Thursday, January 29, 2009

Hasan Azizul Huq's debut novel review

Aagunpakhi invokes Partition trauma and memories

So I bought and read Aagunpakhi at last. It has been exactly three days since I finished it. I’m still under its spell, though in a much dimished form at this moment. It’s a great Bengali novel written by arguably the best living short-story writer of Bangladesh, Hasan Azizul Huq.

Aagunpakhi is about a woman’s lone struggle and determination to stick to her homeland in the wake of Indo-Pakistan partition even when other members of her family, her husband included, left for Pakistan for security and new home. She never could bring herself to believe that she was no more wanted in the land where she was born, raised up, married, gave birth to her sons and daughters and lived through her childhood, youth, prosperity of her groom, famine, world warII and Hindu-Muslim riots upto the partition of the big land that was India.

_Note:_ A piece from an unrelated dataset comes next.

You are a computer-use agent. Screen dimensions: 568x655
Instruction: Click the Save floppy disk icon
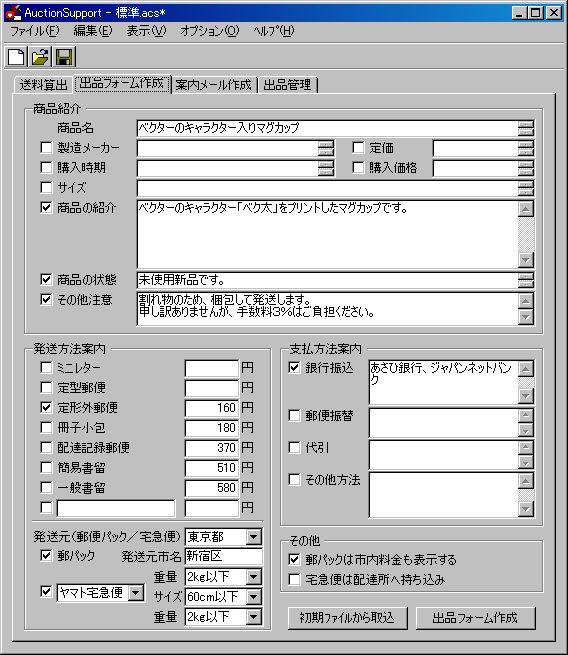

Her piognant query as to why this land - moral wasteland actually - was no longer hers simply because of her being a Muslim dumbed and overwhelmed me as a reader. I could not check back my tears at her predicament.

But while reading the novel, I was wondering – I like to deconstruct noves, especially the debut ones - why Hasan was writing about the partition after such a long time. Partition, as a theme, is no doubt a bit stale these days. The last chapter provided the clue to my question, and the protagonist suddenly seemed familiar to me.

As a Hasan aficianodo, I have been tracking him since I loved to admire his work. Hasan was born and raised in a Burdwan village in West Bengal. After his school, he went on to East Pakistan to live with his elder sister and her husband. I noticed such a character in this novel.

I presume Hasan draws heavily - as any real writer should and does – from his childhood experience to write this novel. And the protagonist is actually his mother. Hasan gives an intimate portrait of this lady – simple, naïve, humanitarian - against a Bengal countryside complete with social and demographic details in his original, realistic and pared-down prose. Her transformation in the end to a rebel of sort, though a bit abrupt, touches our chords.

P.S. Some translator should step in immediately to grab this novel for translation.